Key Principles of Management
- Control blood pressure to prevent maternal complications
- Monitor for development of preeclampsia
- Monitor fetal growth, especially if maternal uric acid is elevated
- Delivery can be delayed until 39+6 weeks provided blood pressure can be controlled, fetal monitoring is reassuring, and preeclampsia has not developed
Monitoring and Management
- Monitor blood pressure regularly to maintain levels between 110 to 140/85 mm Hg
- Perform urinalysis at each visit to monitor for proteinuria
- Conduct blood tests (Hb, platelet count, liver transaminases, uric acid, and creatinine) at 28 and 34 weeks as a minimum
- Assess fetal well-being with ultrasound from 26 weeks’ gestation and thereafter at 2 to 4 weekly intervals if fetal biometry is normal
- Educate the patient about preeclampsia warning signs, including headache, visual changes, right upper quadrant pain, and decreased fetal movement
Indications for Delivery
- Similar to those of preeclampsia
- Delivery at 39 weeks seems optimum if no indication arises This approach is based on the most recent and highest quality study available, which prioritizes controlling blood pressure and monitoring for preeclampsia to prevent maternal and fetal complications 1.
From the Research
Management of Hypertension in Pregnancy
The patient is a 32-year-old woman at 31 weeks gestation with elevated blood pressure (132/93 mmHg) and proteinuria (2+ on dipstick), but no symptoms of preeclampsia, and a history of high blood pressure in pregnancy. The next steps in management are:
- Assessment of Blood Pressure: According to 2, pregnancy-induced hypertension (PIH) is defined as systolic blood pressure (SBP) >140 mmHg and diastolic blood pressure (DBP) >90 mmHg. The patient's blood pressure is elevated, but not severely so.

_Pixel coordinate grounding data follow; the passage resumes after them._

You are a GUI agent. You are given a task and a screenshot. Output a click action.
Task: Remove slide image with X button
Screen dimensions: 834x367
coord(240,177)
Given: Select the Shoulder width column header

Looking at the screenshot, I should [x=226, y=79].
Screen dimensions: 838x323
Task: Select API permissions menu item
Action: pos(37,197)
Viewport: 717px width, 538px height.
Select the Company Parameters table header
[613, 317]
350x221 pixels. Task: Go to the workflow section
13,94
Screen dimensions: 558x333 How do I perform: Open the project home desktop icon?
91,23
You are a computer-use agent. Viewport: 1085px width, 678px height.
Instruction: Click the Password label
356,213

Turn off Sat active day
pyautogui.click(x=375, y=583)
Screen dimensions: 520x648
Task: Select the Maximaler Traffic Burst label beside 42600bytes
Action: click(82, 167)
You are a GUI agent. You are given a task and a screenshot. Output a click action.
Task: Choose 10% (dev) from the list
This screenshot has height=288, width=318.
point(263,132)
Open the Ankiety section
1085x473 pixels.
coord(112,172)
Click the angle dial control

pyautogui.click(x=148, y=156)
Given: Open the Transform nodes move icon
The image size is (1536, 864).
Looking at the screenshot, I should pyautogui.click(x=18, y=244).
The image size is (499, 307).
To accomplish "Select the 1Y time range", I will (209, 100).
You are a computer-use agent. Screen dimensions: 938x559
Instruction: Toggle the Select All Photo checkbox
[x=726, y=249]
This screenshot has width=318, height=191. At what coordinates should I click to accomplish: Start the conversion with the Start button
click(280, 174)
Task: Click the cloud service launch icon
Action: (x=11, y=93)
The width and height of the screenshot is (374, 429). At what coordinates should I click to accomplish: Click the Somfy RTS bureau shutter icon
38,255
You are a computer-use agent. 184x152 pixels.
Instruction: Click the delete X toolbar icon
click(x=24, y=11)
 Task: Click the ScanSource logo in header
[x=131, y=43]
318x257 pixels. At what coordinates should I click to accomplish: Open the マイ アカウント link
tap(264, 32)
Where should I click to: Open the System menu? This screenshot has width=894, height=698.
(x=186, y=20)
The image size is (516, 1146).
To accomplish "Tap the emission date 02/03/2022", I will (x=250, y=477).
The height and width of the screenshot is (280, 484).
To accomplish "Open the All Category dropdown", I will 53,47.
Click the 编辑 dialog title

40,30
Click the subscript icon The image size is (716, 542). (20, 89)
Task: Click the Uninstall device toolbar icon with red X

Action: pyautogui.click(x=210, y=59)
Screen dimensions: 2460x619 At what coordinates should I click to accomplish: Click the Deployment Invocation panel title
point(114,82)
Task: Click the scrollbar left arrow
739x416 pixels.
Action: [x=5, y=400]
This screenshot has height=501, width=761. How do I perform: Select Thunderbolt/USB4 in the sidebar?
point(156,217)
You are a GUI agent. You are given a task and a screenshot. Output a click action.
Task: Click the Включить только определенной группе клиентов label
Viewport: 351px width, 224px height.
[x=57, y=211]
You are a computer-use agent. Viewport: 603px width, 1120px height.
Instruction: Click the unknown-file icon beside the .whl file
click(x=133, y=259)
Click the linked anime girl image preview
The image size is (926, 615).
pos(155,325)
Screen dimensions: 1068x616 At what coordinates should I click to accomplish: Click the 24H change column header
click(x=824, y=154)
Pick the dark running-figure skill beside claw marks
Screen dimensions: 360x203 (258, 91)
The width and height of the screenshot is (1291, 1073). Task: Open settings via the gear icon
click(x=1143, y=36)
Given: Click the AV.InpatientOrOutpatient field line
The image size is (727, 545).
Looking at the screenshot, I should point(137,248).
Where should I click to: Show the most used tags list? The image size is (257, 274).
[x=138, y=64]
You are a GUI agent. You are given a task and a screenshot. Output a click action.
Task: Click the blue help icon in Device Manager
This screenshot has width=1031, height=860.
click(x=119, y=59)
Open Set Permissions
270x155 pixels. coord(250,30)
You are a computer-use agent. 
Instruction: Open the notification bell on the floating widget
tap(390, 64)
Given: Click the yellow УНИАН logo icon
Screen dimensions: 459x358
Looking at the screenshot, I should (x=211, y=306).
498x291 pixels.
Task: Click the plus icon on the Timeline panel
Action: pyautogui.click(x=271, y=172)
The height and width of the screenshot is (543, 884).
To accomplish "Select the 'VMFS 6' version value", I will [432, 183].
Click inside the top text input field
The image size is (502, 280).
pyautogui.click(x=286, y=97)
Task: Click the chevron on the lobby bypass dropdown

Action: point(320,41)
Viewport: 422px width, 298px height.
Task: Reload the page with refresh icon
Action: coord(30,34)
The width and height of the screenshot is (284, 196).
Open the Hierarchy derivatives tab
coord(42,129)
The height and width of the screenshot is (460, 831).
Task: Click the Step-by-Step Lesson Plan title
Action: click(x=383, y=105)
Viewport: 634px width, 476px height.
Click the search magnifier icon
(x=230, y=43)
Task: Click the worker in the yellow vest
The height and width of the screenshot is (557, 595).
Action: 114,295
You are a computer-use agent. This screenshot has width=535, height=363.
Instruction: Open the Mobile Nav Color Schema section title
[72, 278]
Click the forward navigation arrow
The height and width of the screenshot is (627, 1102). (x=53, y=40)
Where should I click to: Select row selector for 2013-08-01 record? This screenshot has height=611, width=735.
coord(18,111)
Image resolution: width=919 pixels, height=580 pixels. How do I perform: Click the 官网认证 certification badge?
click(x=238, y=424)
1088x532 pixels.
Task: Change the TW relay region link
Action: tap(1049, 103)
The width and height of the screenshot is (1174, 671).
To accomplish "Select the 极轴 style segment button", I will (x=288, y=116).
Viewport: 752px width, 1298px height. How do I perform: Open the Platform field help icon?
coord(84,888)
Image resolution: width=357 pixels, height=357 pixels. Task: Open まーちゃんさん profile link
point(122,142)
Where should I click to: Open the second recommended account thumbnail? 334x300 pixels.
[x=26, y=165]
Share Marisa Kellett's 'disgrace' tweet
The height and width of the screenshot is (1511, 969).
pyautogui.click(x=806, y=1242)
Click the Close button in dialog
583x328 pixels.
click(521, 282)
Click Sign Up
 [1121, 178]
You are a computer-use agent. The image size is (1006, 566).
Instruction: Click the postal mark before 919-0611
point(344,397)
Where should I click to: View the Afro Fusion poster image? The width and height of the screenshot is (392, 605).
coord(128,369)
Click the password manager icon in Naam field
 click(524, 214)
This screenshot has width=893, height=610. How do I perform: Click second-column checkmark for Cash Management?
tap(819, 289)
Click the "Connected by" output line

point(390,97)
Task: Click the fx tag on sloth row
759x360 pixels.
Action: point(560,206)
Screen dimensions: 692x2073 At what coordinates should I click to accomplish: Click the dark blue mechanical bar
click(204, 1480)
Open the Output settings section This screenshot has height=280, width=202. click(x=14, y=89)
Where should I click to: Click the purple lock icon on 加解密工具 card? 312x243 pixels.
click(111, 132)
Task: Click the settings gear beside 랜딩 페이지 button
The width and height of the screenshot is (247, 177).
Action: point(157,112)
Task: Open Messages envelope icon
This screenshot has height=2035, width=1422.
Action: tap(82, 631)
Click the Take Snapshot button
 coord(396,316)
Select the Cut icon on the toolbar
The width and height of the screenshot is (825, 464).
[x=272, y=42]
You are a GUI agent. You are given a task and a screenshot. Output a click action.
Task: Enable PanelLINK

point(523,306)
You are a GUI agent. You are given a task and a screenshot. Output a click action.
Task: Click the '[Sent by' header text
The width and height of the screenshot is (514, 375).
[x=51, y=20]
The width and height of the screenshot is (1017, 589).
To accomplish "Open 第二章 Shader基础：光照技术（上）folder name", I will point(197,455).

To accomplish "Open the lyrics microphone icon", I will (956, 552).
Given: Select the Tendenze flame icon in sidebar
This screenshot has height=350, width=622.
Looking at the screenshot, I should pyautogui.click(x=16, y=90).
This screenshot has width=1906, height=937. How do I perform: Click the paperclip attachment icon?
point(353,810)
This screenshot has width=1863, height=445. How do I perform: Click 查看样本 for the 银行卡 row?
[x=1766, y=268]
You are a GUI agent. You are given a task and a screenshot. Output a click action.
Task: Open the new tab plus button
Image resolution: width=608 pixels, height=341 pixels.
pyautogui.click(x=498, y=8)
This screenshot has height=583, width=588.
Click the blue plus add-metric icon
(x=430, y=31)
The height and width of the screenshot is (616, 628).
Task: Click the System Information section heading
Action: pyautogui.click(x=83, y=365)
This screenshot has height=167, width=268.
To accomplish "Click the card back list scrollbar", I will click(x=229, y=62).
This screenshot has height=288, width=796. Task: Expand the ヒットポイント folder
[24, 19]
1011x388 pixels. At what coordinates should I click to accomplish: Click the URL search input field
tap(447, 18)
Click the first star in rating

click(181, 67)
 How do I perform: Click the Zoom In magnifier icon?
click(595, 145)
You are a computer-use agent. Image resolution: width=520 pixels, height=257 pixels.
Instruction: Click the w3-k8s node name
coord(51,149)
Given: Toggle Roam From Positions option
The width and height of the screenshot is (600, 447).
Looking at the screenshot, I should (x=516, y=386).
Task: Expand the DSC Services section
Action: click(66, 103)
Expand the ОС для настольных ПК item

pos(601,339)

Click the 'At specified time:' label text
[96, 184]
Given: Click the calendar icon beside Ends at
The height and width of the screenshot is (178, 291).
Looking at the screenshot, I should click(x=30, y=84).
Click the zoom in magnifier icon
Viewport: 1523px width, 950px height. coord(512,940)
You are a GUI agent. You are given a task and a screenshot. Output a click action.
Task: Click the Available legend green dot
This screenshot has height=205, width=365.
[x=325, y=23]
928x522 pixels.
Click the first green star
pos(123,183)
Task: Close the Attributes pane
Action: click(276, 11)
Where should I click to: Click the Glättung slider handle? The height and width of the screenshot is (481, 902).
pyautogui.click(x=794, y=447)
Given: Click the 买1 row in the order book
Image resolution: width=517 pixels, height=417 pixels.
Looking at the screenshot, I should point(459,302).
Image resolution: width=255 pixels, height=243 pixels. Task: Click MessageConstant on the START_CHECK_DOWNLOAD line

- Classification of Hypertension: The patient's hypertension can be classified as mild to moderate, based on the blood pressure readings 2.
- Risk Assessment: The patient is at risk of developing preeclampsia, given her history of high blood pressure in pregnancy and the presence of proteinuria 2, 3.
- Monitoring: Close monitoring of the patient's blood pressure, proteinuria, and fetal well-being is essential 2, 3, 4.
- Treatment: According to 2 and 3, antihypertensive treatment is recommended in pregnancy when blood pressure levels are ≥ 150/95 mmHg. However, initiation of antihypertensive treatment at values ≥ 140/90 mmHg is recommended in women with gestational hypertension, with or without proteinuria. Methyldopa, labetalol, and nifedipine are commonly used antihypertensive agents in pregnancy 2, 5.
- Fetal Monitoring: Regular ultrasound and cardiotocography (CTG) monitoring are recommended to assess fetal well-being 6.
Key Considerations
- The patient's proteinuria and history of high blood pressure in pregnancy increase her risk of developing preeclampsia 2, 3.
- Close monitoring of the patient's blood pressure and fetal well-being is essential to prevent complications 2, 3, 4.
- Antihypertensive treatment should be individualized, based on the patient's blood pressure levels and risk factors 2, 3.